Cara menggunakan 2dsphere index mongodb

Recently, I started to investigate the performance of MongoDB with AIS Data. I used a collection with 19m documents with proper field types as described in the definition.
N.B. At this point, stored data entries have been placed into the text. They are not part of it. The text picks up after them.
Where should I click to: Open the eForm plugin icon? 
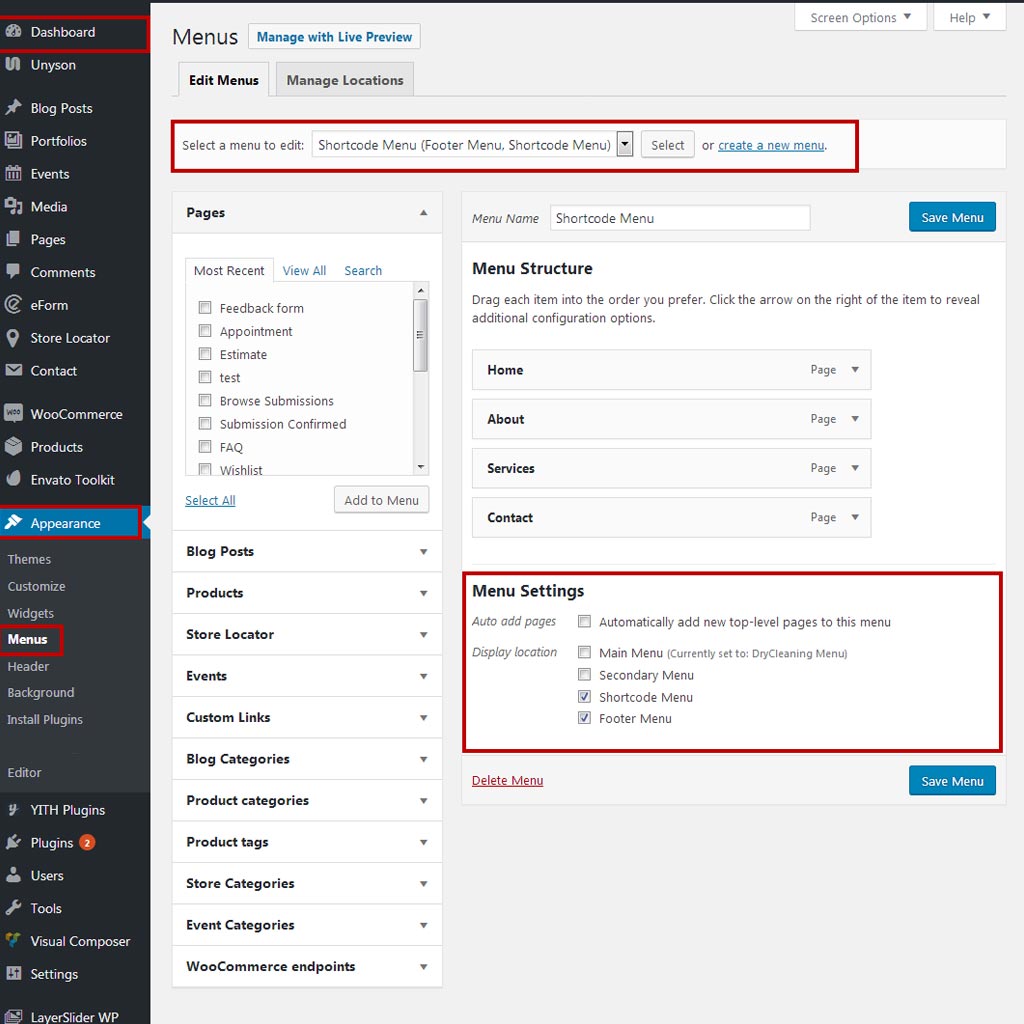[15, 305]
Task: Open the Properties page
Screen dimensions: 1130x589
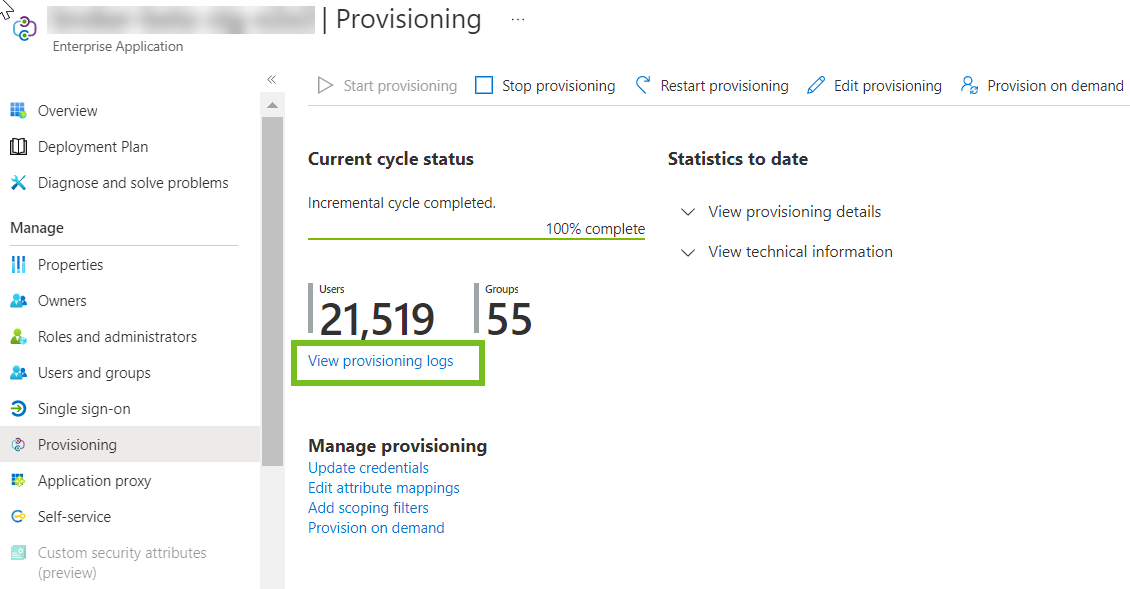Action: (70, 265)
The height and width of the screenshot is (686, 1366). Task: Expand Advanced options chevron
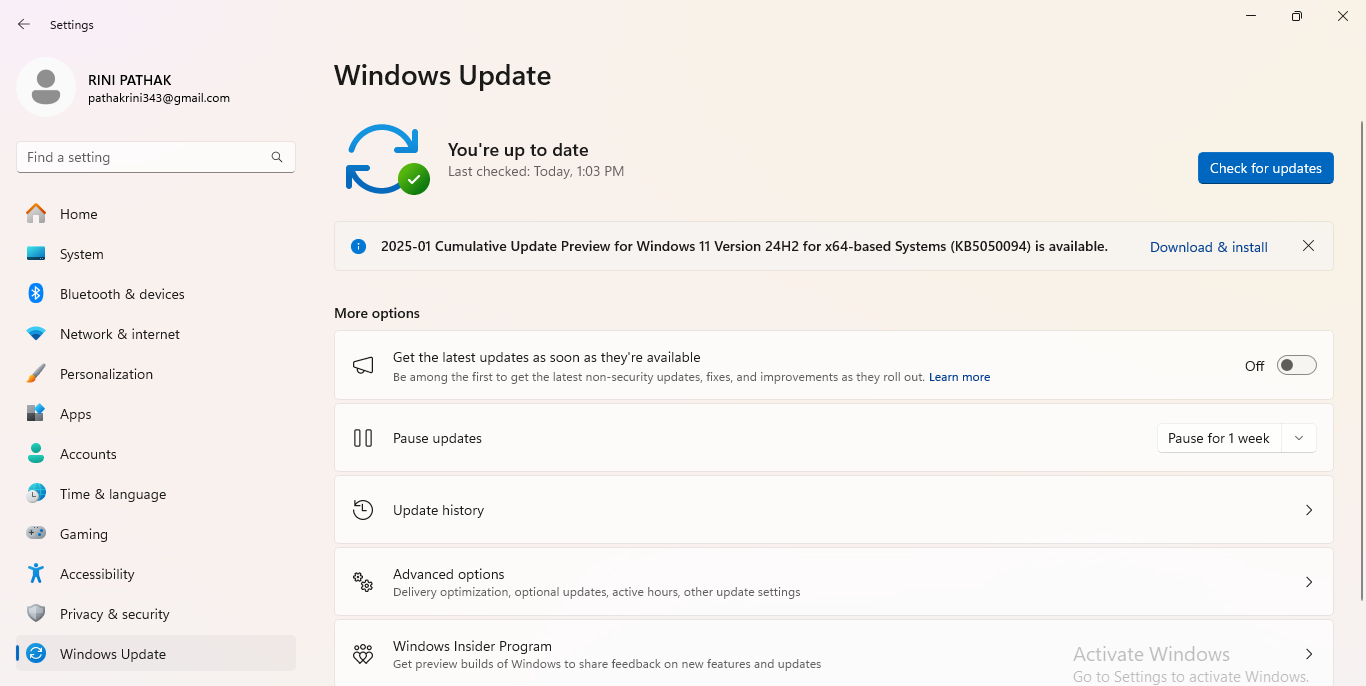(x=1309, y=582)
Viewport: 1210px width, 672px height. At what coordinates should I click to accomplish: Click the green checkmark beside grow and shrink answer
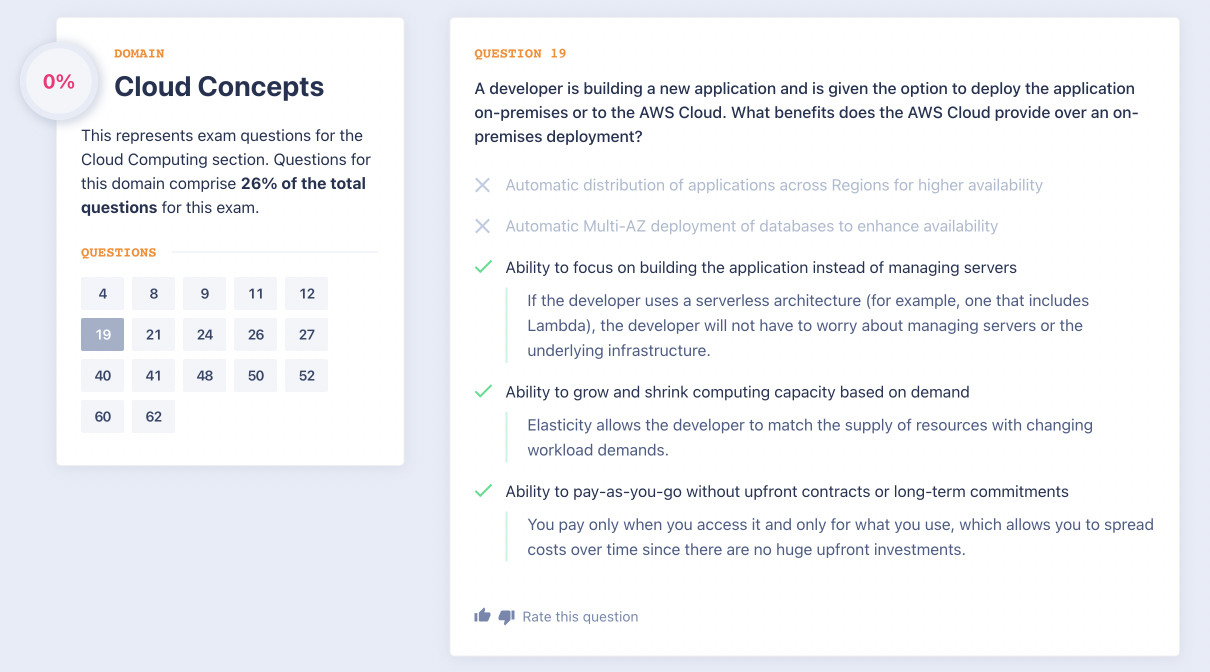483,391
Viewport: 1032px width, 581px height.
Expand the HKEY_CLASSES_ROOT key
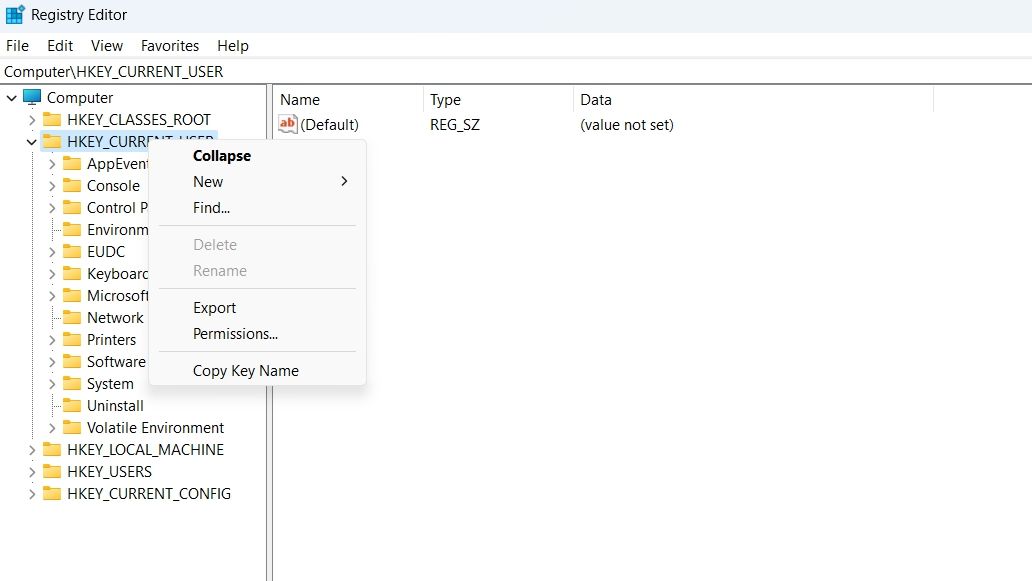32,119
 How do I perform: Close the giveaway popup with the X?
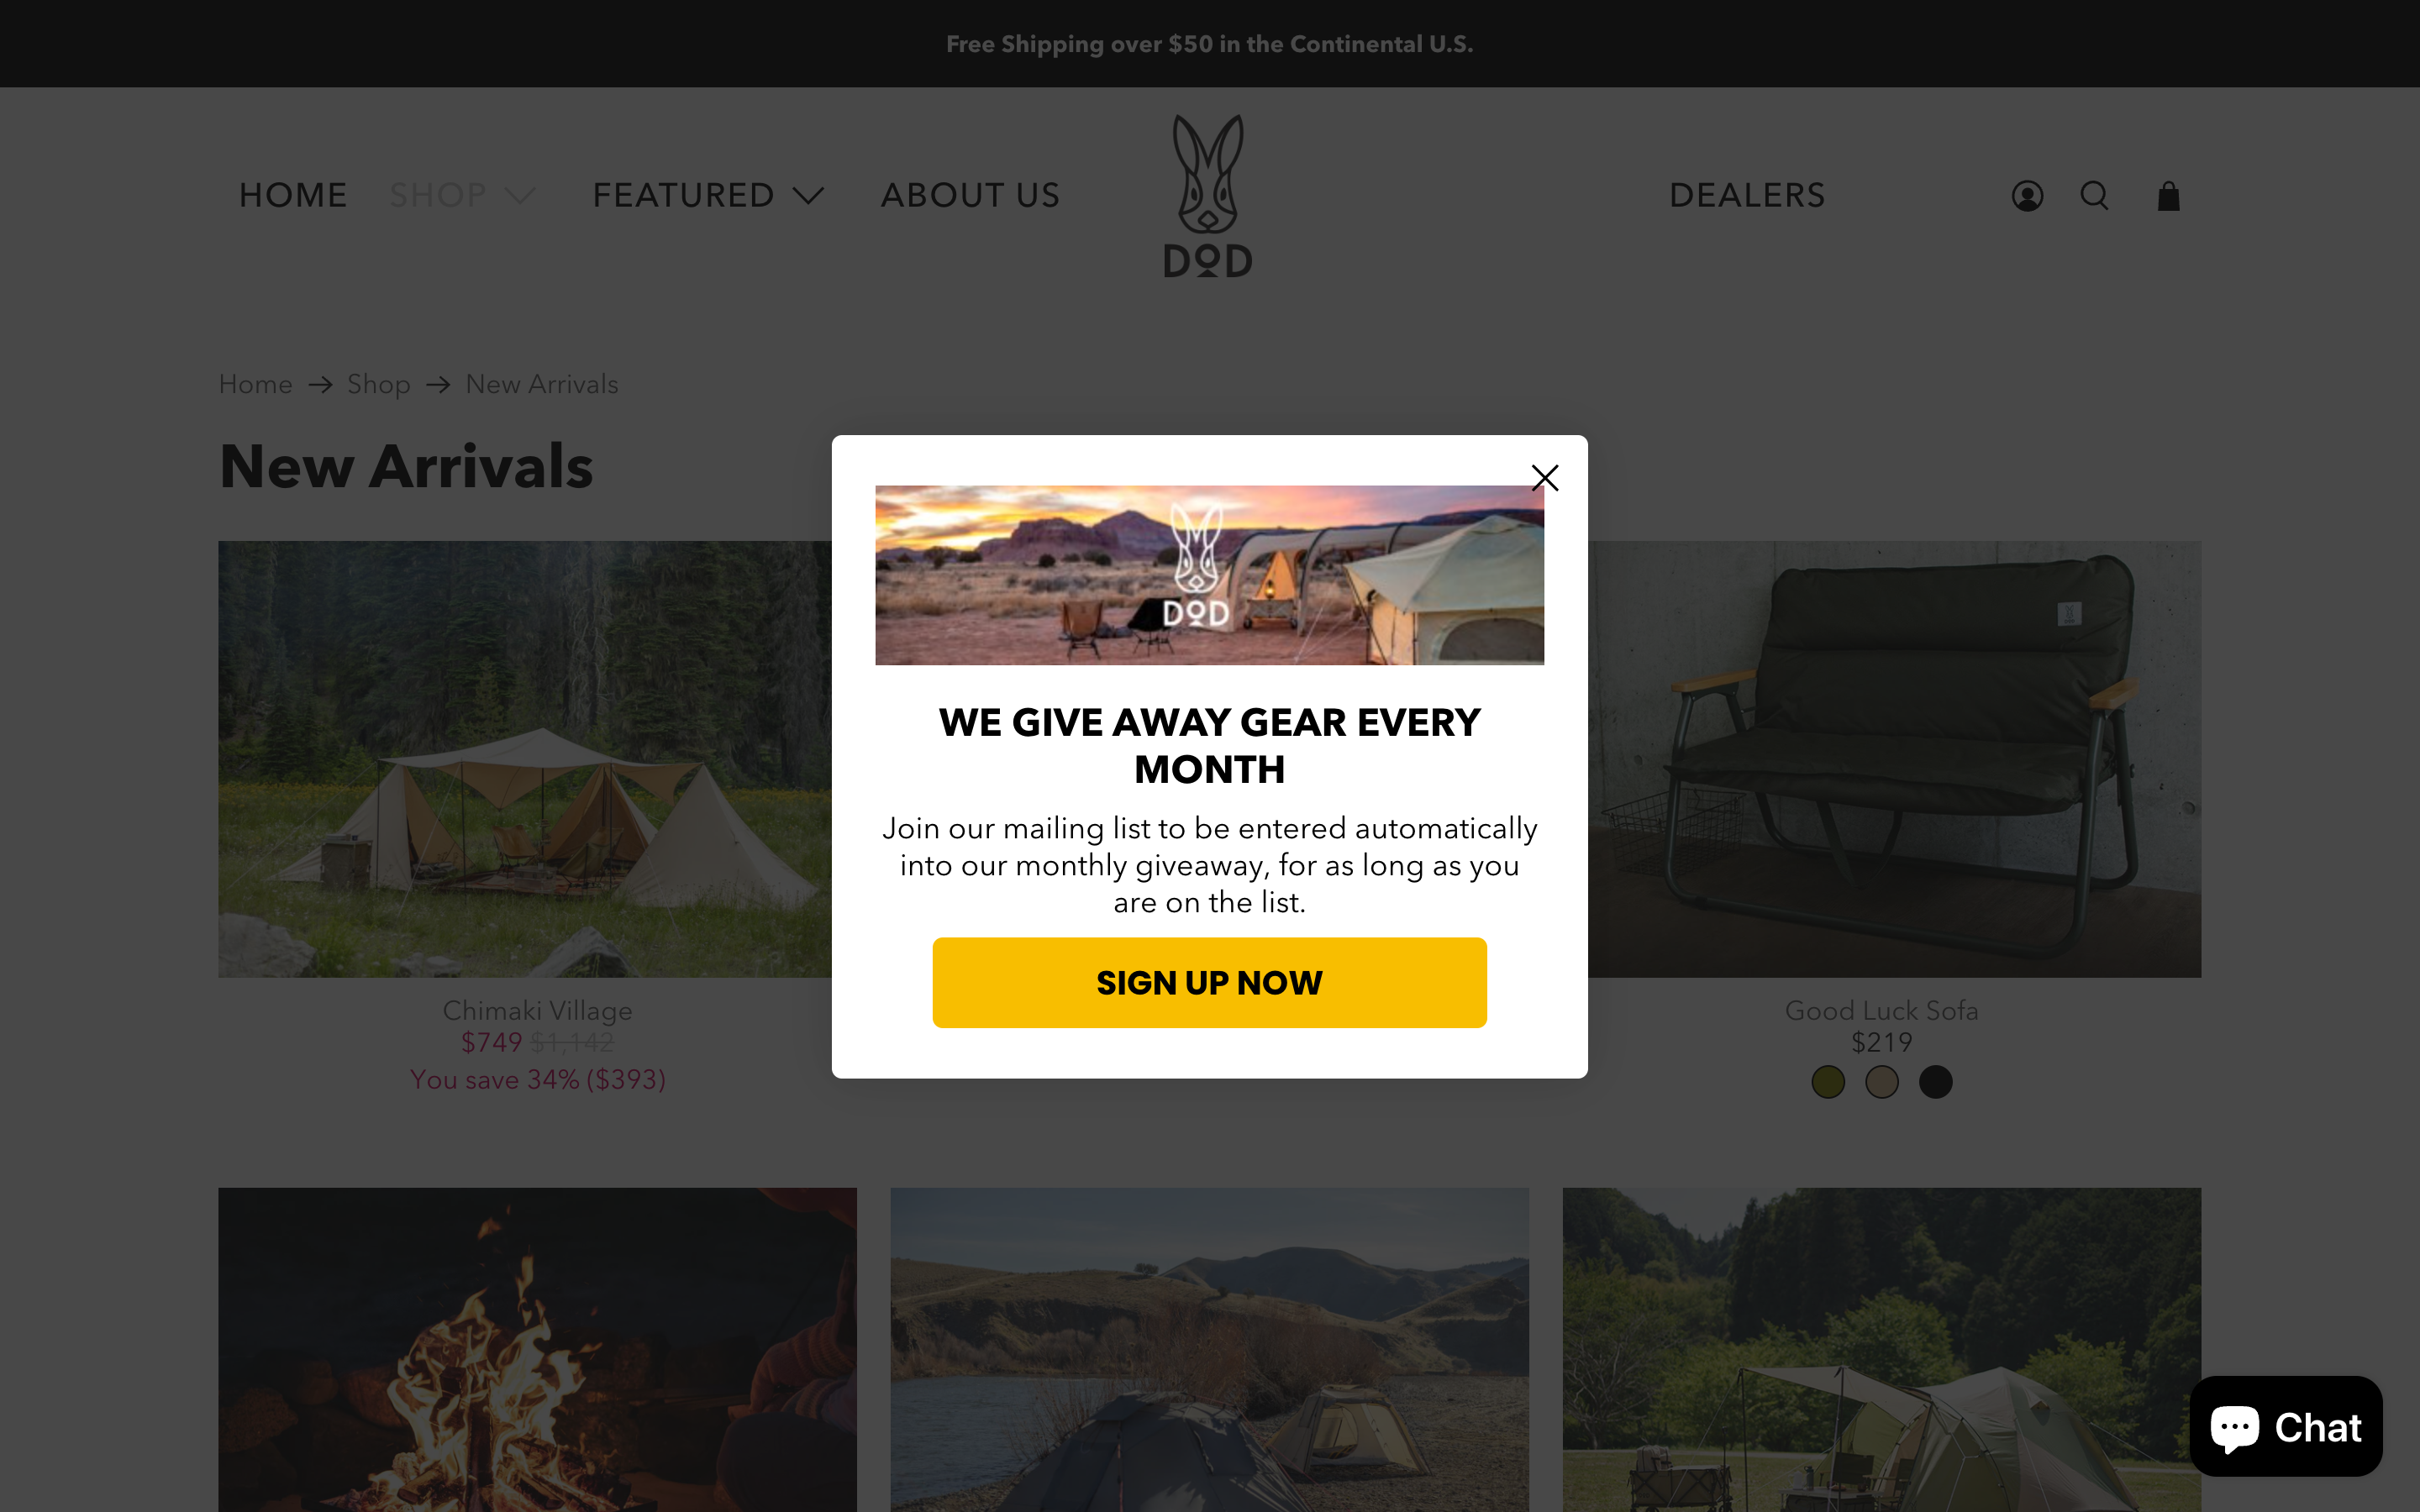1545,478
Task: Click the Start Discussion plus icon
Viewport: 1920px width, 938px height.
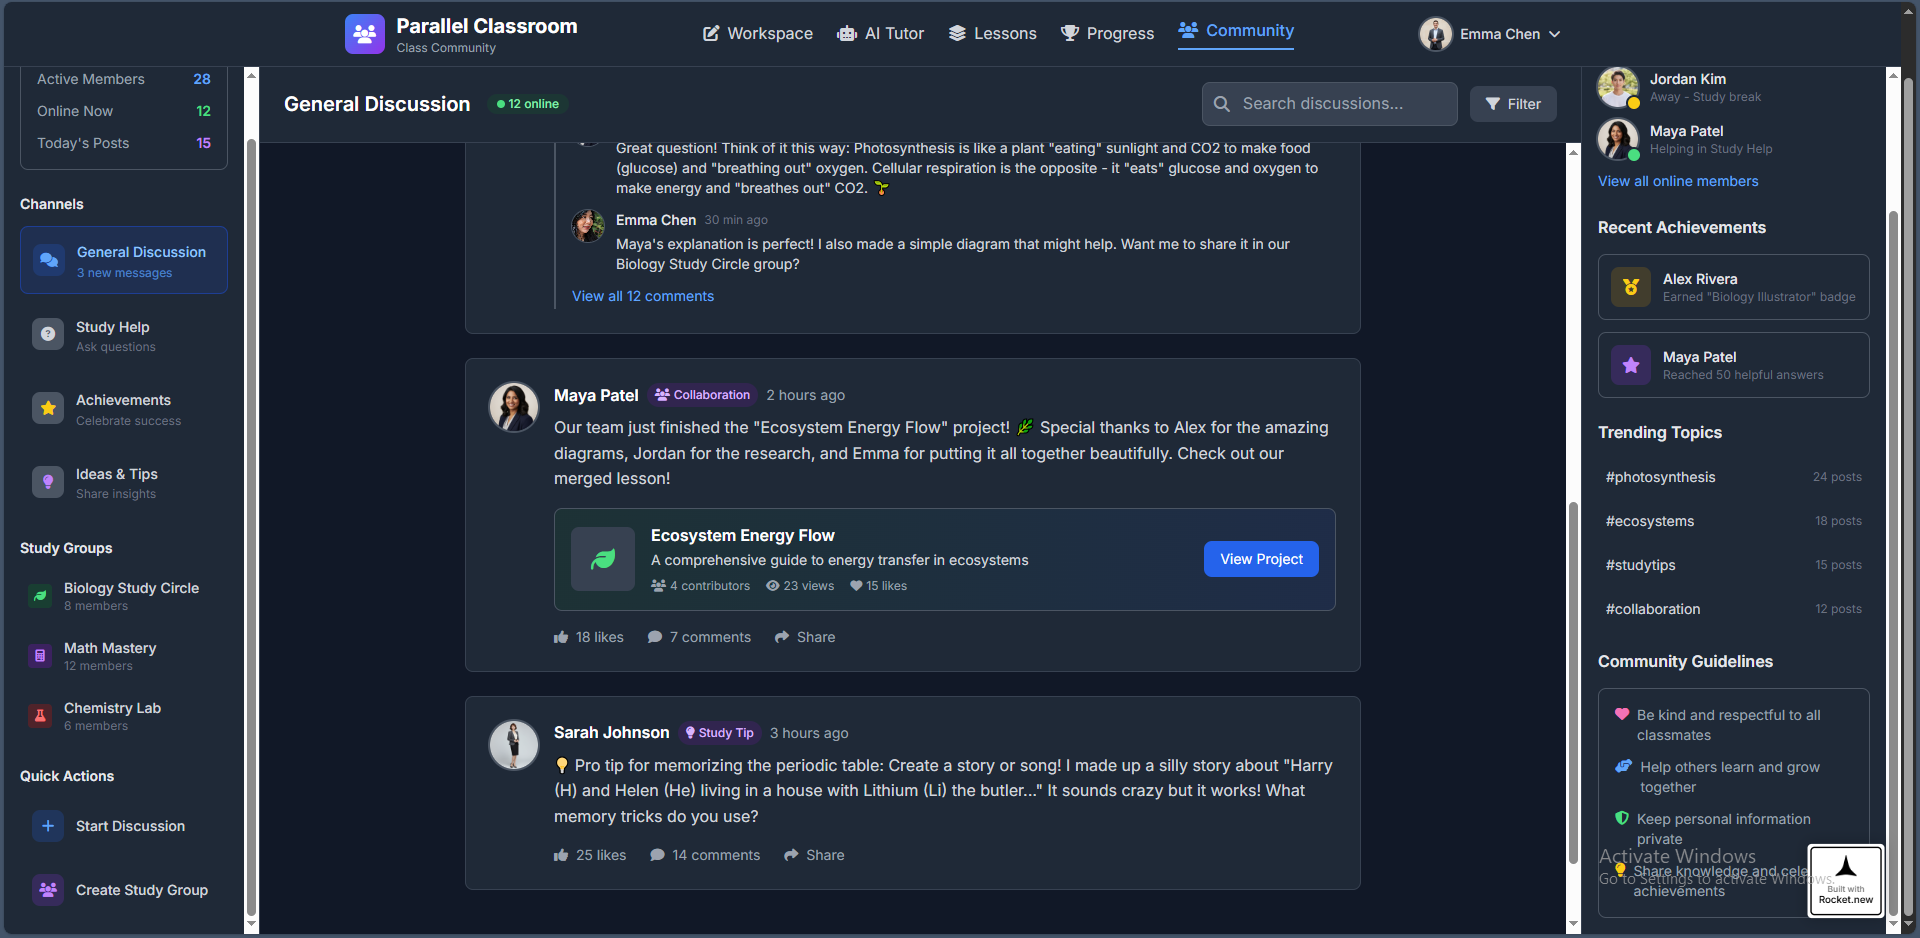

I also created a new geoloc field with type: (Point) from coordinates (lon,lat) in this same collection.

The query under investigation is:

db.nari_dynamic.explain('executionStats').aggregate ( [ { "$match": { "geoloc": { "$geoWithin": { "$geometry": { "type" : "Polygon" , "coordinates": [ [ [ -5.00, 45.00 ], [ +0.00, 45.00 ], [ +0.00, 50.00 ], [ -5.00, 50.00 ], [ -5.00, 45.00 ] ] ] }}}} }, { "$group": {"_id": "$sourcemmsi", "PointCount": {"$sum" : 1}, "MinDatePoint": {"$min" : {"date": "$t3" }}, "MaxDatePoint": {"$max" : {"date": "$t3" }} }}, { "$sort": {"_id":1} }, { "$limit":100 }, { "$project": {"_id":1, "PointCount":1, "MinDatePoint":1, "MaxDatePoint":1} } ], { explain:true} )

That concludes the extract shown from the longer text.